Frank W. Zammetti wrote:
On Tue, April 19, 2005 5:30 am, Jesse Alexander (KBSA 21) said:
I also think that a well-designed web-UI does not need JS at all...
Then what results is exactly what you say: a WEB UI. This was good enough five years ago, it isn't today.
People expect, generally, more robust UIs delivered in a browser. They
expect webapps that look, feel and work more like fat clients. This is
all a virtual impossibility without some dergee of scripting.
I, with respect for the author, disagree with this entirely.

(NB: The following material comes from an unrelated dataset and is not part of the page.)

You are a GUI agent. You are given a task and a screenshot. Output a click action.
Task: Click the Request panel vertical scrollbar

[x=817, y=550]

I am people, and this is not what I expect or desire at all. As a user, I expect and desire 1) A fast download 2) my bookmarks to work/easy to remember URLs 3) an organized and well-thought-out left rail 4) a go home link at the top 5) a two-field registration 6) an encrypted log on 7) content I can read in a text-only browser. None of these require any browser scripting at all.
And most importantly, I want information that I regard as being of great quality. Anything beyond the seven I mentioned only gets in my way.

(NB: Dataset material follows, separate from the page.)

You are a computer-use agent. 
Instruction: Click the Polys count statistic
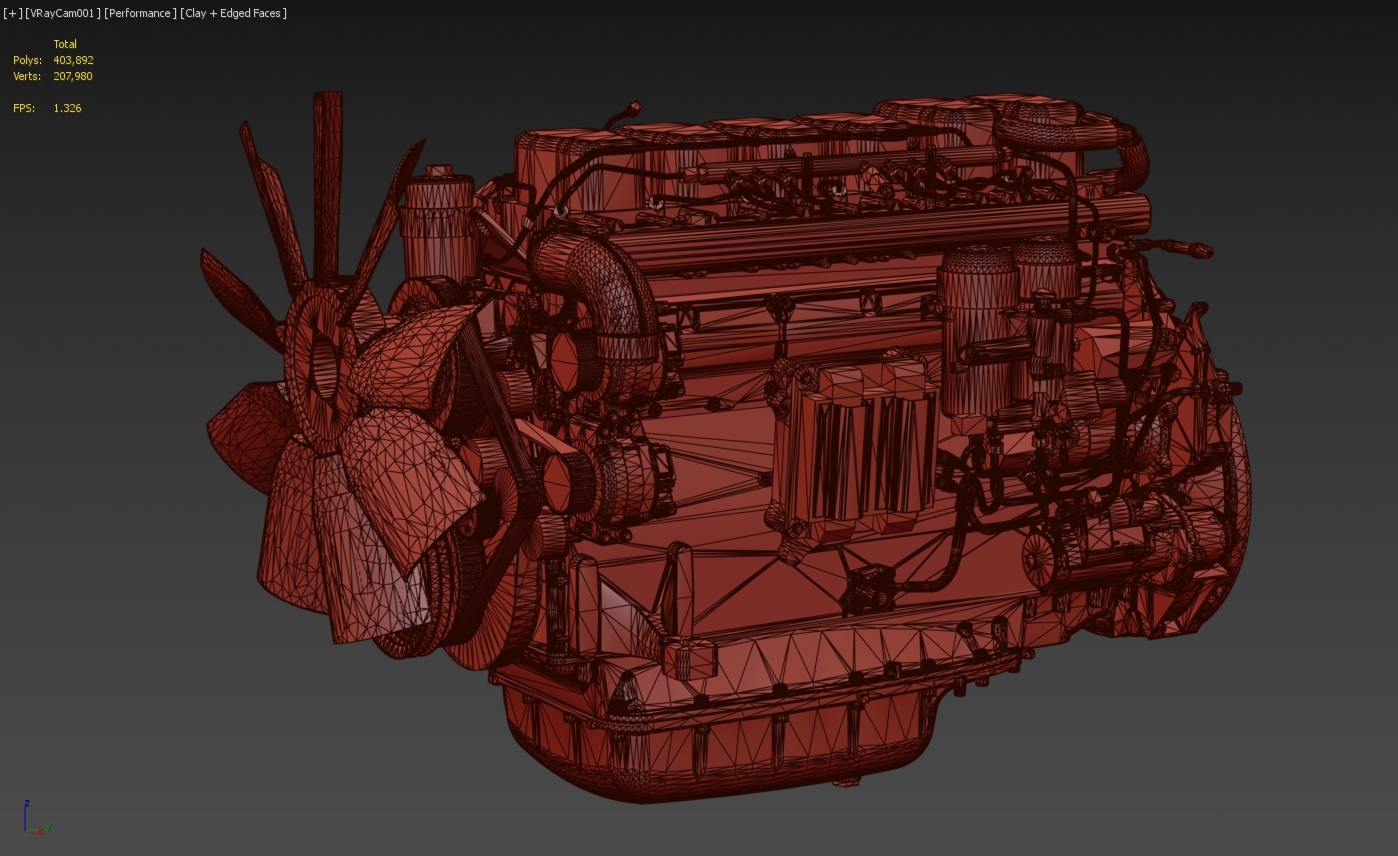click(73, 60)

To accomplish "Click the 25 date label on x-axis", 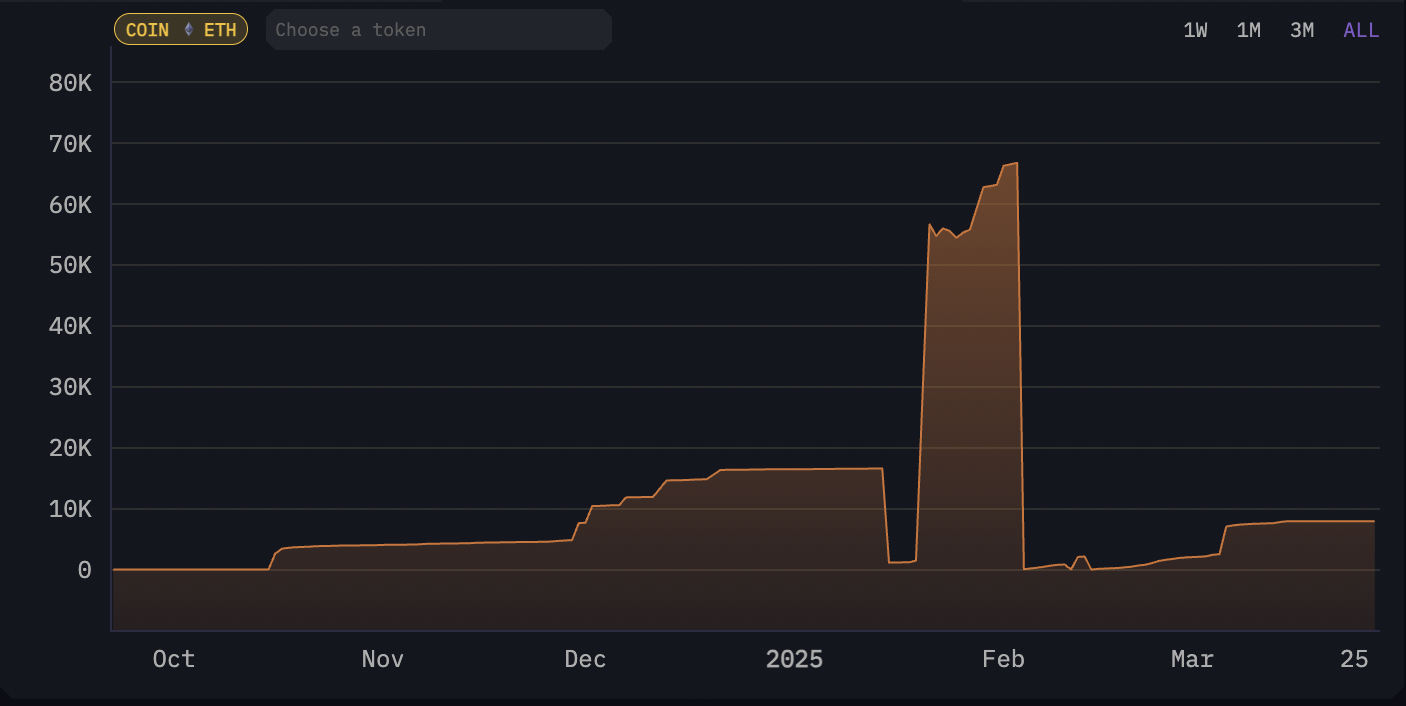I will (x=1354, y=659).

Erik -- who prefers mail2web to GMail.
There are of course cases where this doesn't natter... sometimes the simplistic Google front page approach is perfect. But you'll pretty quickly run up against some serious roadblocks to developing anything other than "classic" web UIs without scripting.
Your point is well-taken... scripting does indeed entail some level of danger... but so does driving a car, and we all do that without much thought :) (which is of course part of the problem with driving today, but I digress...)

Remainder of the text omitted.